Two things shout back at me. The first is the movie I watched on television last night, “Flight 93.” Who can complain about petty things in life after witnessing the graphic reality of what happened on that fatal flight? The movie was well done and hard on my emotions. I thought about the families who talked to their loved ones on the telephone as the passengers planned to overthrow the terrorists. How are they now? What do they feel about a movie made about this tragic loss in their lives? My problems are very small.
The second is this mornings reading from 1 Corinthians 10. It starts out describing the Israelites wandering in the wilderness after their exodus from Egypt, and how they continually disobeyed God.
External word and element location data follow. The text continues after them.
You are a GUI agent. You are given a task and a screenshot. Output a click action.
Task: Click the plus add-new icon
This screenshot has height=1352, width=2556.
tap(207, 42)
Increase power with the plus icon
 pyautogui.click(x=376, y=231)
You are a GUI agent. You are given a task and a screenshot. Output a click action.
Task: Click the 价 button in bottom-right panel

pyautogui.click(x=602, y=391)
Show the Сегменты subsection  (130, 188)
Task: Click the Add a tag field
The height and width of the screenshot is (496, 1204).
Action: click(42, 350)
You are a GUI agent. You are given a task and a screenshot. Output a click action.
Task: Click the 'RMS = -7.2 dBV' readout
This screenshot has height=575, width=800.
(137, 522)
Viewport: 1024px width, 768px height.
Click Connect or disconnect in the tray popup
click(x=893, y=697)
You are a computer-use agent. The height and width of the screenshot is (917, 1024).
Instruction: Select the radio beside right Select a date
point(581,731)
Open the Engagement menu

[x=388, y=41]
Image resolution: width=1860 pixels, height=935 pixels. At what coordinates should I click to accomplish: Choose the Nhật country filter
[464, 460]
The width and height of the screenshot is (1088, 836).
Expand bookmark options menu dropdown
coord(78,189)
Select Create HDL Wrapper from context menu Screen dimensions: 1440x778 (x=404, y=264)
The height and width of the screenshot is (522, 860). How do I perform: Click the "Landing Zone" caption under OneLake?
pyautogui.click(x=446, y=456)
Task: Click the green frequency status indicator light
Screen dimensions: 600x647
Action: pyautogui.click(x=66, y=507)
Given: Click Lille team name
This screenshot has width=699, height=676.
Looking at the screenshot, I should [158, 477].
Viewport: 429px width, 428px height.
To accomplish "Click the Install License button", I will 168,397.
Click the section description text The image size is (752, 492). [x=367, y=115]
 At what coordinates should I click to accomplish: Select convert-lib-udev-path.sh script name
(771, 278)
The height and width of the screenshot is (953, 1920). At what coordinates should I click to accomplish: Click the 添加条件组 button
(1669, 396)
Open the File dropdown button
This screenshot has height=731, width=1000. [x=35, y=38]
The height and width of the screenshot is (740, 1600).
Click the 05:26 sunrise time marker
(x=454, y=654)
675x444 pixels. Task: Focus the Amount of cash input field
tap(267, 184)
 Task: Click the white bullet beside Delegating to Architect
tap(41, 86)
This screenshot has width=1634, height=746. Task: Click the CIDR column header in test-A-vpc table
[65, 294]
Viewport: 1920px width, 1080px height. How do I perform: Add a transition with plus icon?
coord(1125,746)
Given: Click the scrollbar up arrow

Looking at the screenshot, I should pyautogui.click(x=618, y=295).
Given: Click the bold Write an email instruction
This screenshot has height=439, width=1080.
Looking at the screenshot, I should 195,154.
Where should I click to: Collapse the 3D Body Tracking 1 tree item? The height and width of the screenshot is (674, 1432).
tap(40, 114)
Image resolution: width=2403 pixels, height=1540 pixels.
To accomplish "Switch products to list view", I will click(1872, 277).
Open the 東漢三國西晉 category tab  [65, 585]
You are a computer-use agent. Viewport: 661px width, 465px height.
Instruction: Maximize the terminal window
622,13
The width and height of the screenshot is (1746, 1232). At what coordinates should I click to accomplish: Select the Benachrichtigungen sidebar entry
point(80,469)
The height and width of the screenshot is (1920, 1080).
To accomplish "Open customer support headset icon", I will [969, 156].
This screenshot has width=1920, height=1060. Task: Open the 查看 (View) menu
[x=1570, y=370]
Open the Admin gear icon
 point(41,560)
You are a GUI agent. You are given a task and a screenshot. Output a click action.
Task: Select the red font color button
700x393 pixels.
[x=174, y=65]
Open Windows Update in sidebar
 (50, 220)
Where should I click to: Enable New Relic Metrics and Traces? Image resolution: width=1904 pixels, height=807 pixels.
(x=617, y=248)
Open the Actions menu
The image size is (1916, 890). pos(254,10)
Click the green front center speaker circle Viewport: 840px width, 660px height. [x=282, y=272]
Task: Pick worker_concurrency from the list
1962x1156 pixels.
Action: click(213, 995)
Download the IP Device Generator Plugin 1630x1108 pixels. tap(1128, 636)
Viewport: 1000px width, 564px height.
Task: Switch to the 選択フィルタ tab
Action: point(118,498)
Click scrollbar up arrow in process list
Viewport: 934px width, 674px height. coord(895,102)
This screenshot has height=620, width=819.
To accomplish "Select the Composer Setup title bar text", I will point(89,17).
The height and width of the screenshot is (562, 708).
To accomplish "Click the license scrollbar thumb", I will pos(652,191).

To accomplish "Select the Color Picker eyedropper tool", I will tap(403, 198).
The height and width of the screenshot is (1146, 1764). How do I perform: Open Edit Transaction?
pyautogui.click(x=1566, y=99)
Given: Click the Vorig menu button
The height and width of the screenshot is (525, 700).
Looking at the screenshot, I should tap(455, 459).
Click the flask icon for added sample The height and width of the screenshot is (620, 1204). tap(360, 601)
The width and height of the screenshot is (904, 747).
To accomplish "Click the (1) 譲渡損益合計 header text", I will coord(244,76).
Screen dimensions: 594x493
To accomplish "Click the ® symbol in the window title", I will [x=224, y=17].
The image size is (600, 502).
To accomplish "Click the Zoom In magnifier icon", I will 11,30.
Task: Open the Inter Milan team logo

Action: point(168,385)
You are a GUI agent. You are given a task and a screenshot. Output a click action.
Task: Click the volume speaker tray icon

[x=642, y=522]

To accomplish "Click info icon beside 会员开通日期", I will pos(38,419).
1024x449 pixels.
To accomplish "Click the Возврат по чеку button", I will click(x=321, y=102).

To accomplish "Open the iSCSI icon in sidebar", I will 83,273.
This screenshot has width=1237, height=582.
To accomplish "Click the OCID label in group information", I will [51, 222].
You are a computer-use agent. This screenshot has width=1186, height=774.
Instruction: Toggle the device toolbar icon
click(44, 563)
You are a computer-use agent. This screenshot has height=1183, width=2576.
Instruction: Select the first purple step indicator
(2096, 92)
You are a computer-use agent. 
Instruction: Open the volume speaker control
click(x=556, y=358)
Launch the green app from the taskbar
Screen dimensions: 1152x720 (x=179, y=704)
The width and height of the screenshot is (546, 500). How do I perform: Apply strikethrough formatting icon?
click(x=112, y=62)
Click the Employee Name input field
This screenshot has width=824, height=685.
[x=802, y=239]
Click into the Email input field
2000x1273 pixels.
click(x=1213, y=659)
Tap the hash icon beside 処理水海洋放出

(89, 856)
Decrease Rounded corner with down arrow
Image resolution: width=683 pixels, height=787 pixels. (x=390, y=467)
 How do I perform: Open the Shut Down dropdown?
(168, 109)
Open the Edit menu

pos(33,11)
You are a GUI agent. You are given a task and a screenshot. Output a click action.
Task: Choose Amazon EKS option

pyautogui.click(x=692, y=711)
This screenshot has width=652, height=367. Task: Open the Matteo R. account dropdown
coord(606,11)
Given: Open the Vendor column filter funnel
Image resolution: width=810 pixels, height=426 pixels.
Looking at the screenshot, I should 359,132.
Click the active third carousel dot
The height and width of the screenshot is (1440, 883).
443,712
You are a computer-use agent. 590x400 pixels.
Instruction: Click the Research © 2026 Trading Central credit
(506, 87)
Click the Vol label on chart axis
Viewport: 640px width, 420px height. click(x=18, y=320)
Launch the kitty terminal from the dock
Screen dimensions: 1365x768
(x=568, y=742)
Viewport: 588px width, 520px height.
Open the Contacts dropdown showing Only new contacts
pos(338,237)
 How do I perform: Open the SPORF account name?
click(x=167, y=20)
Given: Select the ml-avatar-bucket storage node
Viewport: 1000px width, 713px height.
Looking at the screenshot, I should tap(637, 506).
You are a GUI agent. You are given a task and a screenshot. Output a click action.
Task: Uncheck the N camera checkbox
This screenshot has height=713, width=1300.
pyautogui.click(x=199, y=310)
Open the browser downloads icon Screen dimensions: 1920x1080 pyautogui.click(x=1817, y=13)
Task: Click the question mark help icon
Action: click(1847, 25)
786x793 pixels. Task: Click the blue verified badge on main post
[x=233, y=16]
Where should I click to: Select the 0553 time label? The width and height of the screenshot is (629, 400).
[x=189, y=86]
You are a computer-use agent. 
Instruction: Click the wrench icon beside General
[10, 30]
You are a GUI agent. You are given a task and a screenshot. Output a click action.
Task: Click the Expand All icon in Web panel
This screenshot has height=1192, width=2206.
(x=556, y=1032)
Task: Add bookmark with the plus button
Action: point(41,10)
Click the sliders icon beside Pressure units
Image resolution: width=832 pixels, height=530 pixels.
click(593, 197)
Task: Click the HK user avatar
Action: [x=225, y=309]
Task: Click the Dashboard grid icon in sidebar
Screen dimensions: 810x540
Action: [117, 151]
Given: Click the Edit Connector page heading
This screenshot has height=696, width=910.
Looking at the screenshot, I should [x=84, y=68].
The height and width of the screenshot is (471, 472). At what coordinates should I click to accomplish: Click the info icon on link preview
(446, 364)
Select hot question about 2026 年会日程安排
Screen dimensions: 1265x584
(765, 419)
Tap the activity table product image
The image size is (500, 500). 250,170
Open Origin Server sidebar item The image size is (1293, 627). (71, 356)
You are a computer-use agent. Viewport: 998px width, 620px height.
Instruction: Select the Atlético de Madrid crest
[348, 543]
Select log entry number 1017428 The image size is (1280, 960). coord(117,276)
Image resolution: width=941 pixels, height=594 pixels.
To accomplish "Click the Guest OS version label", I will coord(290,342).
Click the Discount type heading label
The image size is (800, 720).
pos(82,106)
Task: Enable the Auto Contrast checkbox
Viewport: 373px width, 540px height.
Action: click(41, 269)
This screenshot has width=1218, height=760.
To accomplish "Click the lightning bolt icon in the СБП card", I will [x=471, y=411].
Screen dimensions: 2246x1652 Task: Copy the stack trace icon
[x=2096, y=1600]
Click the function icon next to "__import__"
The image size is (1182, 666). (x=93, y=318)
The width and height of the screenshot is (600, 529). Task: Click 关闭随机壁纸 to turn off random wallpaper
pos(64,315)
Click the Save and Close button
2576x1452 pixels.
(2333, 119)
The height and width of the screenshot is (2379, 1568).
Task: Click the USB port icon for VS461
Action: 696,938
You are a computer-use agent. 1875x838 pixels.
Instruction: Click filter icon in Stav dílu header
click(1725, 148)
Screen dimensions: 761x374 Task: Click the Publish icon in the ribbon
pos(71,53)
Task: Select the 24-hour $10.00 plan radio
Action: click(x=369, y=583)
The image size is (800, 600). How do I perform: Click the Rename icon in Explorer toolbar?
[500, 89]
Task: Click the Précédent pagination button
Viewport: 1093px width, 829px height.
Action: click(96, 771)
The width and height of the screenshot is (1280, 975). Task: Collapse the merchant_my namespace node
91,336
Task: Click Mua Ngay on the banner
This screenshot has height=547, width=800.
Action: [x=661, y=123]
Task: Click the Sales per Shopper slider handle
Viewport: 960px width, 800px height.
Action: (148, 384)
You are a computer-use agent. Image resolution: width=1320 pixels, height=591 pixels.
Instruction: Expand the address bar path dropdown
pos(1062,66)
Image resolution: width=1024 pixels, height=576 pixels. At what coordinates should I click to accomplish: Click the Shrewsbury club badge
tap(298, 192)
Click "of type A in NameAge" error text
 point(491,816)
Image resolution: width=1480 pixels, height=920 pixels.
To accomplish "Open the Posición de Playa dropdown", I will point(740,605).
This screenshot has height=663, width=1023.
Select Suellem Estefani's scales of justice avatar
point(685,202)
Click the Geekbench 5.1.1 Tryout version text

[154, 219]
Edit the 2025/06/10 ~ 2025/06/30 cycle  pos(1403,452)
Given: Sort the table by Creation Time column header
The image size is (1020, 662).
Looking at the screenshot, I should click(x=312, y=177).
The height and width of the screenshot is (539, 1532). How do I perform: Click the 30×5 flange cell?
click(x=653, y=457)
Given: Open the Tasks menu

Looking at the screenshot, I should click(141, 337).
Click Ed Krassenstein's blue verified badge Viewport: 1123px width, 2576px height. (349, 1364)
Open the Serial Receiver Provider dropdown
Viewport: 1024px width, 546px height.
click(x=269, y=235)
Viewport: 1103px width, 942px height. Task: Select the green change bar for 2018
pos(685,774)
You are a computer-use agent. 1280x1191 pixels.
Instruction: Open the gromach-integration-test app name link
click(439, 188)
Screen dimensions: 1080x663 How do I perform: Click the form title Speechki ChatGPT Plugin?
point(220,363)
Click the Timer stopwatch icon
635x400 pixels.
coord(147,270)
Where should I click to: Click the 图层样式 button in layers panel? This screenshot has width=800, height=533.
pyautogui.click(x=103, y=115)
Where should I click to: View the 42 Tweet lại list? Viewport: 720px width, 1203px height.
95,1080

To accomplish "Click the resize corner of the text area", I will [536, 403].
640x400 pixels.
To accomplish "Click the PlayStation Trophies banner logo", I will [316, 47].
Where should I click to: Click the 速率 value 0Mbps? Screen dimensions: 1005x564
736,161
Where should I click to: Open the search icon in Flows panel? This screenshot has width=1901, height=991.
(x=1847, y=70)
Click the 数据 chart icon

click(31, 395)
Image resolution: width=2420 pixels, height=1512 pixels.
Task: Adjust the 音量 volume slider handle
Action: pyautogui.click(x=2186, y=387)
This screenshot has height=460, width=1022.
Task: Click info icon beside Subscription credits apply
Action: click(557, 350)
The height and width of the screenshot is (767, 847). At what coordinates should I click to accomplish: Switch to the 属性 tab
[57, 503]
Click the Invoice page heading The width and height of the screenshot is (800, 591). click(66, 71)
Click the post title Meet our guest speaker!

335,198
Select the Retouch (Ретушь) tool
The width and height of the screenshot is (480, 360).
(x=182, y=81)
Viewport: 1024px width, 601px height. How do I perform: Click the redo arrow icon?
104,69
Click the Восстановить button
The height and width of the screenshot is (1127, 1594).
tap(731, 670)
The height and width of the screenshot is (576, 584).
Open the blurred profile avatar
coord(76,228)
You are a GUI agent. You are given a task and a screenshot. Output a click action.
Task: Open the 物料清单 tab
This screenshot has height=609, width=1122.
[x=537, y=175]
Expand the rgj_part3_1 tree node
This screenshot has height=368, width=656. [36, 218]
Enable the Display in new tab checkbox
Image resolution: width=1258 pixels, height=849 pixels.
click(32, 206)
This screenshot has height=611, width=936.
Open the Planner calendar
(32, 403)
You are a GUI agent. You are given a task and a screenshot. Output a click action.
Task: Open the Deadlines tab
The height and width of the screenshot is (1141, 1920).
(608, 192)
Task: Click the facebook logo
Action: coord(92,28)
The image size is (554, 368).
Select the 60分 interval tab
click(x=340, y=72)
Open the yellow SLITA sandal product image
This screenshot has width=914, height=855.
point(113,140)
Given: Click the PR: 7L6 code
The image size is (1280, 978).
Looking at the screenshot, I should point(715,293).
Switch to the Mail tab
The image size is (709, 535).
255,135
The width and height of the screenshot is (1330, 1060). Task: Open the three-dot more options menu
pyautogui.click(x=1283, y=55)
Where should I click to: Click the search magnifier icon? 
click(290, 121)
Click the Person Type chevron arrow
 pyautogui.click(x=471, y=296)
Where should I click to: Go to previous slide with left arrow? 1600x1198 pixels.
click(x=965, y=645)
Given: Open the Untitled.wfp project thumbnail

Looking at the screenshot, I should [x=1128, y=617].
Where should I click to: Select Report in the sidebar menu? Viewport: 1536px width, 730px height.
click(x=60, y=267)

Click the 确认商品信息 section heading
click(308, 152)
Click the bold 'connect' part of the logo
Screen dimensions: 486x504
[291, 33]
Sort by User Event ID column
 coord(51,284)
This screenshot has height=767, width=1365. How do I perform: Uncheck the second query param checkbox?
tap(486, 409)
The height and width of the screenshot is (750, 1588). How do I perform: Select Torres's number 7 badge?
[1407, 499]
Then it says, “Now these things became our examples, to the intent that we should not lust after evil things as they also lusted. And do not become idolaters as were some of them. As it is written, ‘The people sat down to eat and drink, and rose up to play.’ Nor let us commit sexual immorality, as some of them did, and in one day twenty-three thousand fell; nor let us tempt Christ, as some of them also tempted, and were destroyed by serpents; nor complain, as some of them also complained, and were destroyed by the destroyer. Now all these things happened to them as examples, and they were written for our admonition . . . .”
I can say I’m not lusting after evil things, and am not guilty of sexual immorality. I don’t think I am tempting Christ (by questioning His plan and power to care for me and deliberately refusing to trust Him), but that last one gets me. Complaining is included in this list of awful sins.
Philippians 2:14-15 says, “Do all things without complaining and disputing, that you may become blameless and harmless, children of God without fault in the midst of a crooked and perverse generation, among whom you shine as lights in the world.”
James 5:9 adds “Do not grumble against one another, brethren, lest you be judged.”
If I want to be mature, blameless before God and harmless to others, I must forget about complaining. It is such an ordinary human activity. Why does God speak so strongly against it?
Lust says, I am not happy with what God has given me; I want more.
Sexual immorality says, I am not happy with what God has given me; I want different.
Tempting or questioning Christ says, I am not convinced that You know what you are doing or that it is for my best interests.
Complaining says, I am not happy with the way God sovereignly rules my life and I want everyone to know about it.
Enough said. I’ll clean up the flower pot, weed the yard, tackle as much of that list as I can, and at the same time work harder on the antidote: being thankful that I am alive and that I know a God who is big enough for both the big issues and for my very small problems.